In summary, the results of this experiment are:

Linear SVC: 0.5
Quantum kernel SVC: 1.0
RBF SVC: 1.0

The quantum kernel SVC clearly outperformed the linear SVC and matched the test accuracy of the RBF SVC.

However, this result alone does not demonstrate quantum advantage. The dataset is small-scale for visualization purposes, and classical feature lifting is also applied.
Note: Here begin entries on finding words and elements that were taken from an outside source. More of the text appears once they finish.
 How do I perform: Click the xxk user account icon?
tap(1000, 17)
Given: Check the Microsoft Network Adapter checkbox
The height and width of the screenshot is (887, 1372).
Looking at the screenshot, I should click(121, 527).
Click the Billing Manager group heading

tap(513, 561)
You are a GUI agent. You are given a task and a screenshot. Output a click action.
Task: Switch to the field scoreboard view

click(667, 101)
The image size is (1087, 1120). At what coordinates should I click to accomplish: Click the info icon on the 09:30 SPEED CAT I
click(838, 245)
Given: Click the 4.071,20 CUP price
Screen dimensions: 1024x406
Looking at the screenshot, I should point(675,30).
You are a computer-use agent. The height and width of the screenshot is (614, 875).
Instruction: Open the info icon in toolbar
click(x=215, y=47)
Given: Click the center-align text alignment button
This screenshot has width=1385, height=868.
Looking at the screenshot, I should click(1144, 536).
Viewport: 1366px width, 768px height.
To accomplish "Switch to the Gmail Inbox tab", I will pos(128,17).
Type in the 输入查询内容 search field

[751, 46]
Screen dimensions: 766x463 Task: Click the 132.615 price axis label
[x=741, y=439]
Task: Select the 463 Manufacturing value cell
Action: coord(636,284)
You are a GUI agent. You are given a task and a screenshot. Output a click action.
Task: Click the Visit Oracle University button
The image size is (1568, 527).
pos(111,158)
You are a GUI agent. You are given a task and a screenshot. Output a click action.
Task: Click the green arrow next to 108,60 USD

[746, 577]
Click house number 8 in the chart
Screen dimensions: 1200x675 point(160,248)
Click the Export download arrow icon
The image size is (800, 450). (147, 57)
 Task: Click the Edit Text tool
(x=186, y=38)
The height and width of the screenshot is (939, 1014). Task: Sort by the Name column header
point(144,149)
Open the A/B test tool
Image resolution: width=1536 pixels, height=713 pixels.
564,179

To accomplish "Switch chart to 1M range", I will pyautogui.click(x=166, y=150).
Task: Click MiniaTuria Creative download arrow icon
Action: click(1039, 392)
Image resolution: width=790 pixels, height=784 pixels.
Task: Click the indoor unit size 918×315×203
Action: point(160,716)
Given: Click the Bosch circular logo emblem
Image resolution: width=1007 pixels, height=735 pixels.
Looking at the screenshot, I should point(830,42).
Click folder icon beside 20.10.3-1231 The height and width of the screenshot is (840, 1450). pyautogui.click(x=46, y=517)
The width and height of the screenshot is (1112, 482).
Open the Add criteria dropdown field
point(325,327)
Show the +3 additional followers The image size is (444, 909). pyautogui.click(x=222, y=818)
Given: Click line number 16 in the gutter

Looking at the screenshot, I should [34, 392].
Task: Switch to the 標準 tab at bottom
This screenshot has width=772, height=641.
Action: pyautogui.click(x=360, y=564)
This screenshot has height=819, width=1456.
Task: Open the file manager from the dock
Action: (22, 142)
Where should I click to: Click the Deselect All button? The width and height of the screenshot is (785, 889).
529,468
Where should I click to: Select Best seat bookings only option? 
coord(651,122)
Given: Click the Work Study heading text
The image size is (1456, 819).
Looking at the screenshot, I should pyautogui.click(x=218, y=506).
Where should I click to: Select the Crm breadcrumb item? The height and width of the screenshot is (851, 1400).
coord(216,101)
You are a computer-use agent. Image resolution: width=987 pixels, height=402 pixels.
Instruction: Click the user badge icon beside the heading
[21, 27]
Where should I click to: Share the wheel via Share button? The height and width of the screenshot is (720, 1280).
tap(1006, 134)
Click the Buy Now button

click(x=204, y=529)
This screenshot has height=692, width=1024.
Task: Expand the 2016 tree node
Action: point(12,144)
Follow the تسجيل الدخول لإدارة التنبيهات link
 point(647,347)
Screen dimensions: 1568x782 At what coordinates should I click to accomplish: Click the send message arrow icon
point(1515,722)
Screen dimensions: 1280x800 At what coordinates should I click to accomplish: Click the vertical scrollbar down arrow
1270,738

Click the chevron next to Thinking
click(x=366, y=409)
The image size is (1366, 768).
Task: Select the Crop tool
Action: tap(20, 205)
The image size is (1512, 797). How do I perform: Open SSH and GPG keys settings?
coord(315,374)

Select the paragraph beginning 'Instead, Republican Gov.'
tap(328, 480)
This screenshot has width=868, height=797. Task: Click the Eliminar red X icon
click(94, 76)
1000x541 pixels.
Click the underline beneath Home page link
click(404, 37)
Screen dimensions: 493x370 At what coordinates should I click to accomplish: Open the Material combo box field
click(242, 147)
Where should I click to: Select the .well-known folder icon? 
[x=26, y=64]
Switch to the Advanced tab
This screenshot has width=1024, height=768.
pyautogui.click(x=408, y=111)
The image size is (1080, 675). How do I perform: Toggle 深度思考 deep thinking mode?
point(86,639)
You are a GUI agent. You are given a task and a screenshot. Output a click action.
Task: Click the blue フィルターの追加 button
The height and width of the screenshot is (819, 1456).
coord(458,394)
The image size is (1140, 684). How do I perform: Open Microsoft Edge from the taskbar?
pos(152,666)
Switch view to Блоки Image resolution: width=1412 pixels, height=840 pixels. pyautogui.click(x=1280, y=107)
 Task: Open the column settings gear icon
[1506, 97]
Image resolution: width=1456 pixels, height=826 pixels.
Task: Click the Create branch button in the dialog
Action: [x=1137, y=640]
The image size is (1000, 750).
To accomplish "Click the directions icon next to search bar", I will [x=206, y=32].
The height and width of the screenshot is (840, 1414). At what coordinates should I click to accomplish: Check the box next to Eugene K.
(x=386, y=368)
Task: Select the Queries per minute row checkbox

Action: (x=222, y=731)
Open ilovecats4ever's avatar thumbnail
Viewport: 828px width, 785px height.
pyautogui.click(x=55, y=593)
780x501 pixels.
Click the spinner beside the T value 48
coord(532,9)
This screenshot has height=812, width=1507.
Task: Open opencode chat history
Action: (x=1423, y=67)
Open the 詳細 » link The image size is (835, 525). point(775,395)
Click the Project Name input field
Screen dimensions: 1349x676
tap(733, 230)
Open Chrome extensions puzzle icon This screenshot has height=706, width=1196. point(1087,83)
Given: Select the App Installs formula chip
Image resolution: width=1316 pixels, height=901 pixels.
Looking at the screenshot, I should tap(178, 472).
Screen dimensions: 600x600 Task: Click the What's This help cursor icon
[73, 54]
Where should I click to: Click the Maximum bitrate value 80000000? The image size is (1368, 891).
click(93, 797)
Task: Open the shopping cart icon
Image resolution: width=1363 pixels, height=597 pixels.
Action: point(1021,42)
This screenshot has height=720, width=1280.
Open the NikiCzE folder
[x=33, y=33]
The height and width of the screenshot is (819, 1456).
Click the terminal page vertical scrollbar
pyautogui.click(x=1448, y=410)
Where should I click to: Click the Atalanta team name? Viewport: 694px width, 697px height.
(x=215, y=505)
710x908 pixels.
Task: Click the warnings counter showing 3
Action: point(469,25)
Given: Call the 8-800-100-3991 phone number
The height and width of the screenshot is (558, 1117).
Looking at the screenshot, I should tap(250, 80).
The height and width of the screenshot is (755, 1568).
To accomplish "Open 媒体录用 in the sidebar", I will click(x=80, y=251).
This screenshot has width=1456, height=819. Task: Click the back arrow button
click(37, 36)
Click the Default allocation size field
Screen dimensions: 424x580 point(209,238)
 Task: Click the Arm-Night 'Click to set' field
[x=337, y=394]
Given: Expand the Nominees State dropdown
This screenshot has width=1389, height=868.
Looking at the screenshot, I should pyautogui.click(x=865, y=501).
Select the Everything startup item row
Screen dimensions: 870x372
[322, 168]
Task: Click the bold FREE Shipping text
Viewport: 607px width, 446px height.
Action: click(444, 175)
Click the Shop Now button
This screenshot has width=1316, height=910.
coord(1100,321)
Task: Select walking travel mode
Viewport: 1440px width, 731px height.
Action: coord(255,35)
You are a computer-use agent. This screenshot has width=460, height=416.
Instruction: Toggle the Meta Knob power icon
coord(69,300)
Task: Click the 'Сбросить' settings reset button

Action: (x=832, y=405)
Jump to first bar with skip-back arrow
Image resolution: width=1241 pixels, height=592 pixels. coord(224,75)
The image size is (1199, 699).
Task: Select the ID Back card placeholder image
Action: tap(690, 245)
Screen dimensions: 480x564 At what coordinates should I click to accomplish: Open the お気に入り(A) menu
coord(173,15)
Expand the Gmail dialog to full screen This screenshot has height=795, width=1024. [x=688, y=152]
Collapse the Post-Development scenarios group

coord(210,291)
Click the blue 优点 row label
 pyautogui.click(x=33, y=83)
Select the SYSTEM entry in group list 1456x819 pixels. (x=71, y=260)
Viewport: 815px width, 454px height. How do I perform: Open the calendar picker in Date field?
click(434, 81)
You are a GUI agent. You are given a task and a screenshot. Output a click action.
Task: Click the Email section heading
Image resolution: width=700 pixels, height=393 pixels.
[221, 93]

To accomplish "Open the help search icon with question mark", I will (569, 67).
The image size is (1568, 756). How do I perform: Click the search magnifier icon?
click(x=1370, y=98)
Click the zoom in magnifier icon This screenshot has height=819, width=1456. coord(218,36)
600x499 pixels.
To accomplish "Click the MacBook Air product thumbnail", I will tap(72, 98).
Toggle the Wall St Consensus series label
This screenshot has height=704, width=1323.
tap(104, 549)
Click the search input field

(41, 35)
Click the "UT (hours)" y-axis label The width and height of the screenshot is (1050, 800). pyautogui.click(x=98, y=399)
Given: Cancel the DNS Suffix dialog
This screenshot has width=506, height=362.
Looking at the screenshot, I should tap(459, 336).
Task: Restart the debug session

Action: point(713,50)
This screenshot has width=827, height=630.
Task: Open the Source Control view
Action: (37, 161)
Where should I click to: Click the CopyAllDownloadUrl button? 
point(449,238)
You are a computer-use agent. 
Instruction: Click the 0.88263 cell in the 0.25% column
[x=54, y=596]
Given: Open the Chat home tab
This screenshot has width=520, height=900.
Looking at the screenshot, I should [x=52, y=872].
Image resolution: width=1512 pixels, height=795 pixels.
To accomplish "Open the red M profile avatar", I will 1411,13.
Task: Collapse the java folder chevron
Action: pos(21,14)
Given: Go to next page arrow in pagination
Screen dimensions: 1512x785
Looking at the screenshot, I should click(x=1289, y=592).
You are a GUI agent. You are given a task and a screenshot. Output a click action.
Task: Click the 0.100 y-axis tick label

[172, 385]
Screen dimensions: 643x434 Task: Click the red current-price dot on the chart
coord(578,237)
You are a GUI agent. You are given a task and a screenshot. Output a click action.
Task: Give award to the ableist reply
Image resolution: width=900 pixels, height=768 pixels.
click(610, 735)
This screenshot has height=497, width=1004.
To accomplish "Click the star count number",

What this notebook demonstrates is: “We can construct a quantum kernel matrix with Qamomile and feed it to an SVM for nonlinear binary classification.” Discussing whether a quantum kernel is inherently superior to classical kernels would require larger datasets, multiple random seeds, shot-count dependence, layer-depth dependence, and detailed comparisons with classical kernels.

Also note that the quantum kernel evaluation executes a quantum circuit for each pair of data points. For a training set of size $n$ , computing the training kernel matrix requires roughly $O(n^2)$ kernel evaluations. This is not an issue for small datasets like ours, but the computational cost grows rapidly as the dataset size increases.